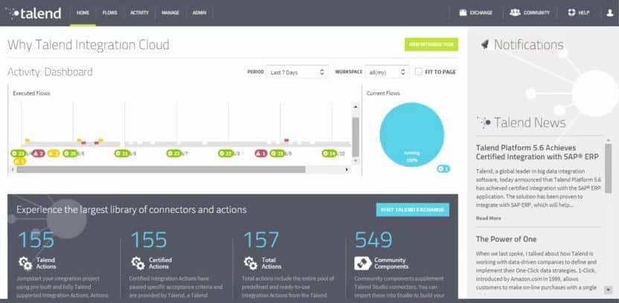Image resolution: width=619 pixels, height=303 pixels.
Task: Click the Notifications rocket icon
Action: coord(484,45)
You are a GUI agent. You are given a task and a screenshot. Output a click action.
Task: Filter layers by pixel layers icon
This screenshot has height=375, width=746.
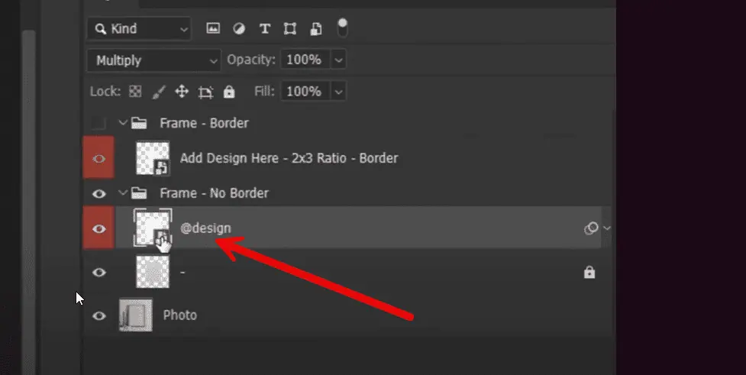tap(213, 29)
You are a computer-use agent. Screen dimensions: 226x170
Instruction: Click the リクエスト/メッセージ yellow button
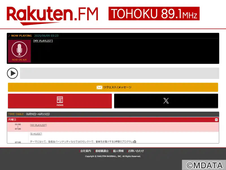pos(113,87)
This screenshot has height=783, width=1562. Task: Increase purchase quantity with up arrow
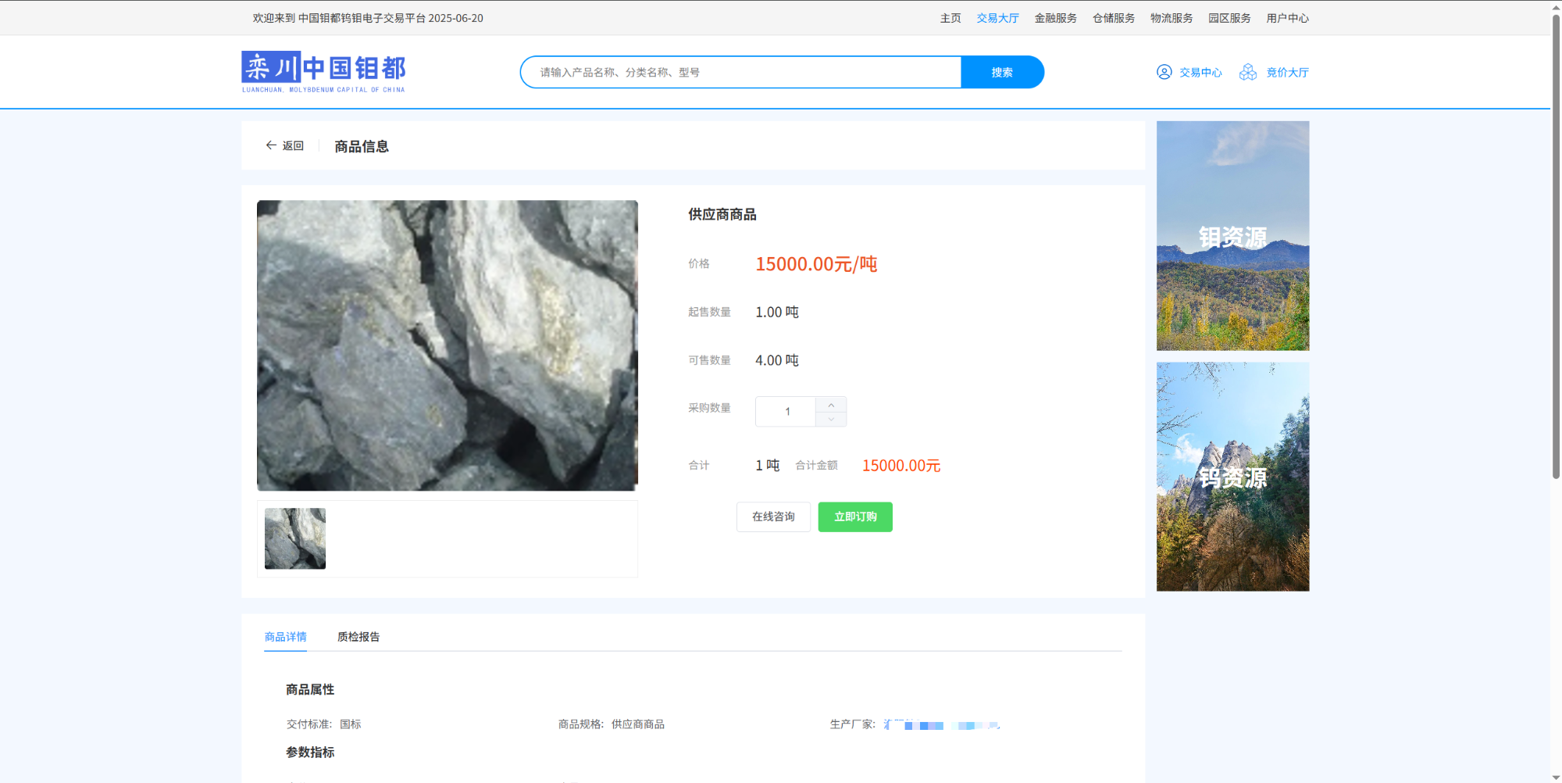coord(831,405)
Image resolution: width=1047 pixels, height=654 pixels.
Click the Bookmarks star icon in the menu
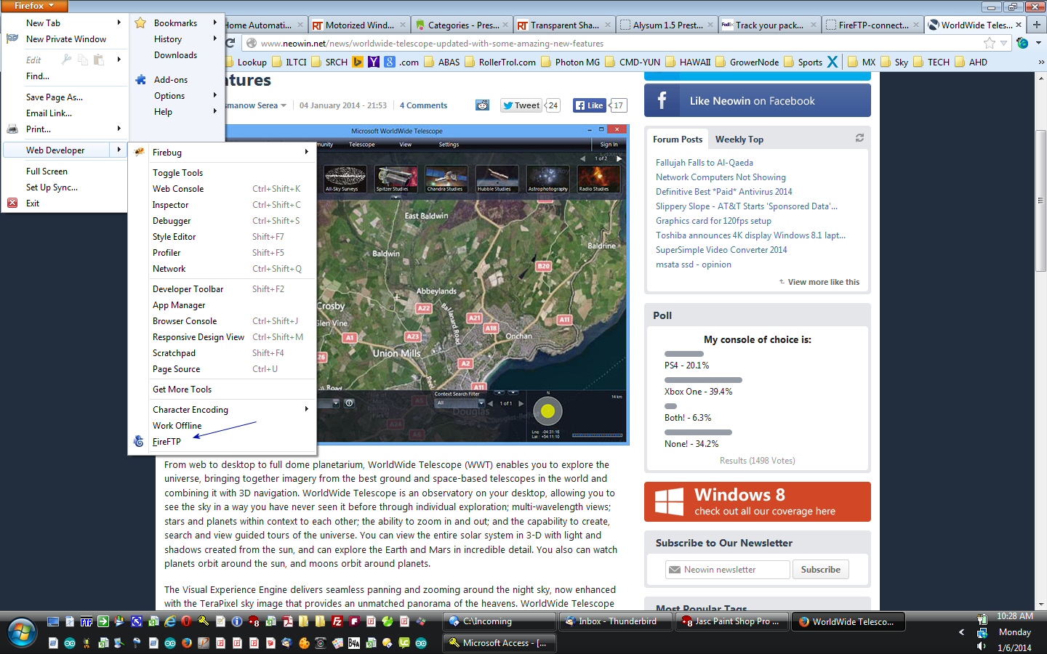click(x=141, y=23)
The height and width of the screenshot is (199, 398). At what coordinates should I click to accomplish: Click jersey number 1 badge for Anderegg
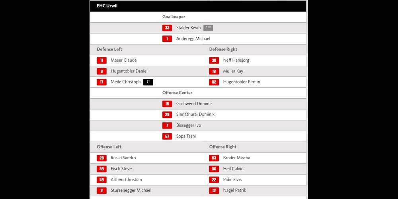point(167,39)
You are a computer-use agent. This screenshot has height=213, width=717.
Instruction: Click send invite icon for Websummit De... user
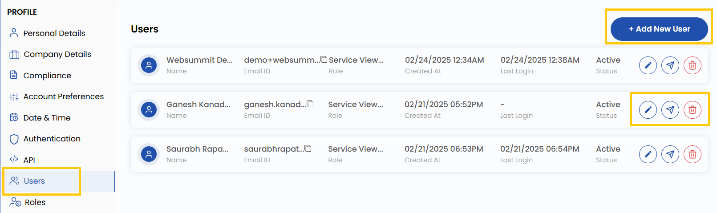[x=670, y=65]

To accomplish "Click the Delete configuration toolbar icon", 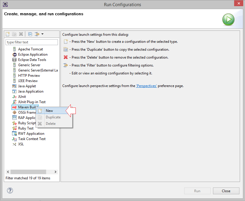I will click(21, 34).
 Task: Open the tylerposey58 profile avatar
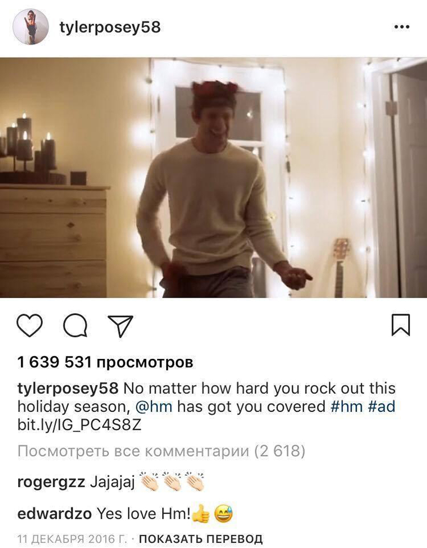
------------------------------------------------------------------------
_PROBLEM DETAILS_
Nothing but lines that contain "agent" should appear in the answer. Copy each from the records.

_YOUR RESPONSE_
You are a GUI agent. You are given a task and a screenshot. Output a click action.
You are a computer-use agent. Screen dimensions: 226x170
You are a computer-use agent. This screenshot has height=213, width=717.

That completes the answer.